> [Task data]
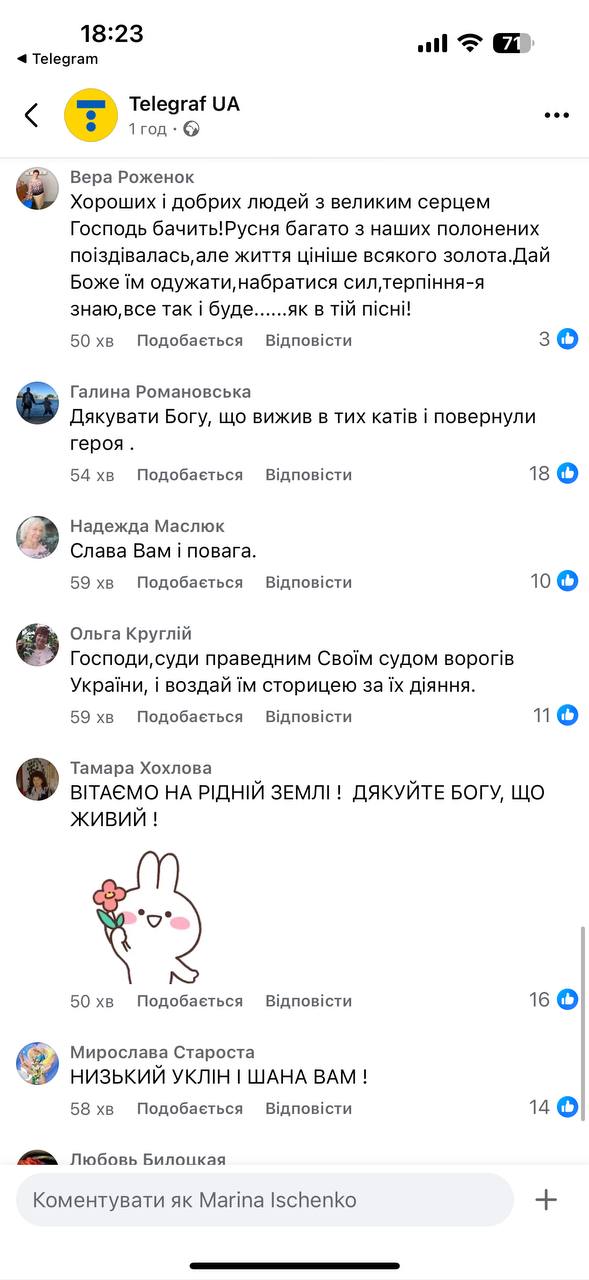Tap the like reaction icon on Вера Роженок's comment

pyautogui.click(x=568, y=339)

--

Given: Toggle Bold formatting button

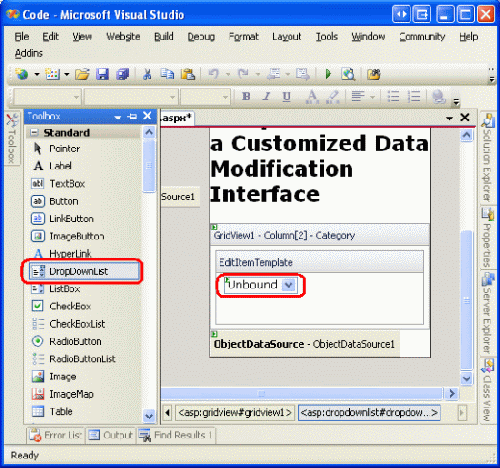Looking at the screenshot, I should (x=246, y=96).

--

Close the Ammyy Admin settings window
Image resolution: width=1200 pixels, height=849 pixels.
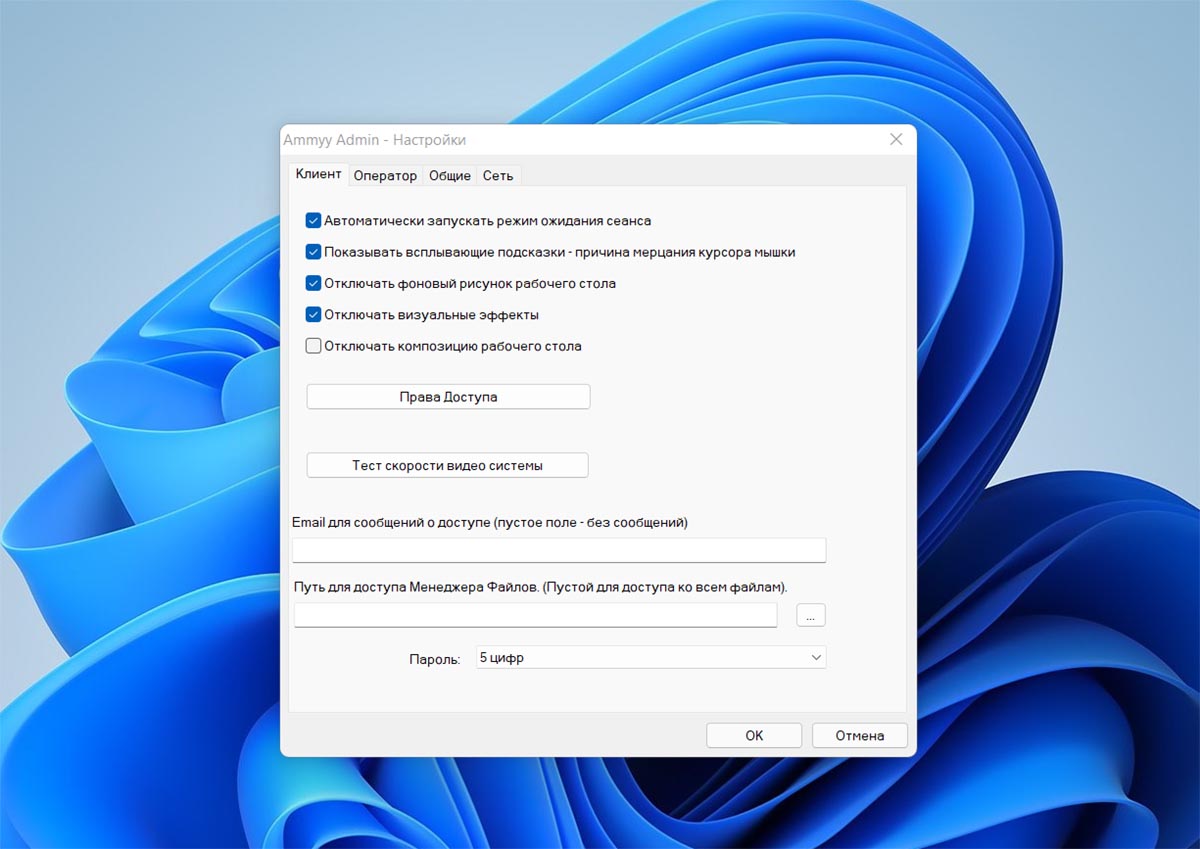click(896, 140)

> [Challenge] Could you write out the lines starting at the one containing "Tap the like" and ending at the one containing "pyautogui.click(x=568, y=339)", swapping "comment" for "post" and leaving the pictures out?

> [Correct result]
Tap the like reaction icon on Вера Роженок's post

pyautogui.click(x=568, y=339)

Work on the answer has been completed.